I have some pictures of Jack from the dog show earlier this month at Brookside Park in Pasadena. Do you want me to PM them or post them here?


----------



## HiTideGoldens (Dec 29, 2009)

goldenca said:


> Congrats on the win. Great photos, too, especially of Jack.
> I have some pictures of Jack from the dog show earlier this month at Brookside Park in Pasadena. Do you want me to PM them or post them here?


Great! Either way works for me.


----------



## goldenca (Jan 31, 2011)

These pictures of Jack were from the Pasadena show earlier this month. I have a new camera (not a SLR) just a point and shoot camera that has a really slow shutter speed. 
Hope you like them.


----------



## goldenca (Jan 31, 2011)

Michelle,
I found 2 more pictures of Jack. I took so many pictures that day.
One day I will get a REAL camera. Jack is such a handsome dog and very photogenic.


----------



## rik6230 (Jan 8, 2008)

Great pictures, beautiful dogs but Jack is the champion.


----------



## goldenca (Jan 31, 2011)

The 4 pictures above are of JACK. No other dog.
I agree, Jack is a champion.


----------



## HiTideGoldens (Dec 29, 2009)

Actually, Jack is not a Champion....lol. Hopefully we'll get that CH soon though! Thanks for posting the pictures of him, Joy!  The stacked picture is perfect! I think the looks on dogs faces sometimes are so funny, especially mid-gait! Go Jackitty!


----------



## goldenca (Jan 31, 2011)

My bad. lol How many more points does Jack need to get his CH? I am still too new to the dog show scene, so I'm learning stuff all the time.


----------



## vcm5 (Apr 20, 2011)

Congratulations!! He is so handsome!

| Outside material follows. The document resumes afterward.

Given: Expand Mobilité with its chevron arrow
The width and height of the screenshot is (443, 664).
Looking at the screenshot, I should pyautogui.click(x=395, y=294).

You must be a very proud mother!


----------



## GoldenSail (Dec 30, 2008)

Beautiful pictures, beautiful dogs!


----------



## Sweet Girl (Jun 10, 2010)

Wow. 

Your dog is stunningly beautiful. He looks like he totally loves being in the ring, too!


----------



## HiTideGoldens (Dec 29, 2009)

Thanks everyone! He definitely loves to move and is a very happy boy (in the ring or out)! I love that about him.


----------



## Rileybear (Apr 22, 2011)

Congrats!!!!He is sooooo handsome!!!!


----------